Target‐specific outgrowth from human mesencephalic tissue grafted to cortex or ventricle of immunosuppressed rats

Abstract
Human fetal mesencephalic tissue was grafted to rats with unilateral lesions of the nigrostriatal pathway. The animals were immunosuppressed with cyclosporine A. Grafts were placed either into the lateral ventricle ipsilateral to the lesion or in the cingulate cortex above corpus callosum. The grafts and newly formed fibers were visualized by immunohistochemistry with antibodies against tyrosine hydroxylase (TH) and the human Thy‐1 glycoprotein. TH‐positive fibers covered the total volume of striatum when the graft was placed either in the ventricle or in the cortex. When the transplant was located in the ventricle, TH‐positive cells migrated from the graft into host striatum. No cell migration was seen into any other areas than striatum. Cortex and septum were sparsely reinnervated by the graft, but not to a density higher than that normally seen. Globus pallidus was totally devoid of TH‐positive fibers.
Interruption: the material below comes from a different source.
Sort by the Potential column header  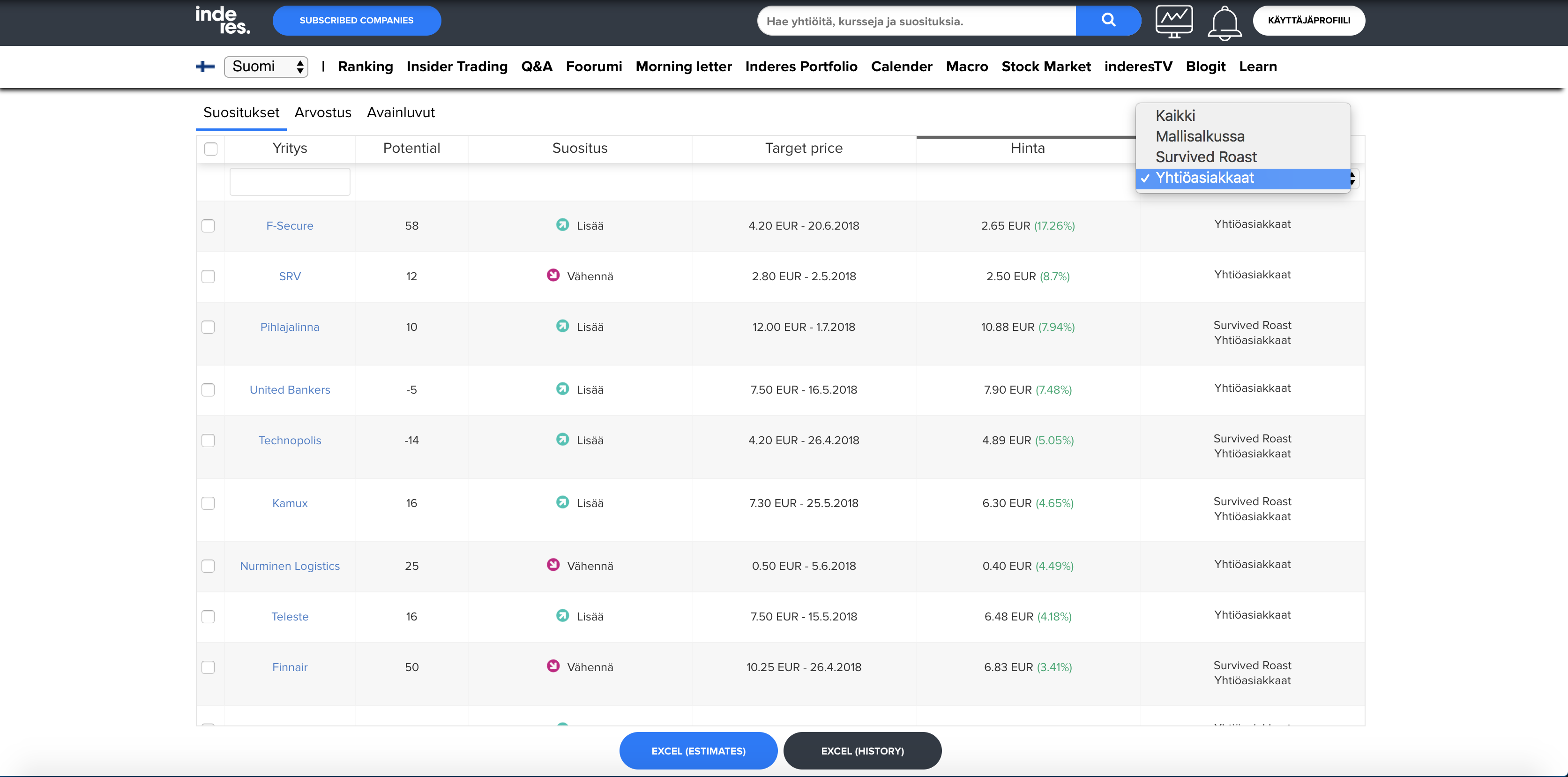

When the graft was placed in cingulate cortex, fiber bundles penetrated through corpus callosum into either striatum, to arborize in its dorsal parts, or followed the medial side of the lateral ventricle to ventral limbic areas, where a fiber network also was formed. Human specific Thy‐1‐immunohistochemistry revealed positivity only on the lesioned side. These data suggest that dopamine neurons in human mesencephalic tissue, grafted to the rat brain, can migrate specifically into host striatum. Furthermore, TH‐positive fiber outgrowth occurred only into dopamine denervated areas of the host, avoiding areas that are normally not innervated by nigral neurons, but also able to reach distant target cells.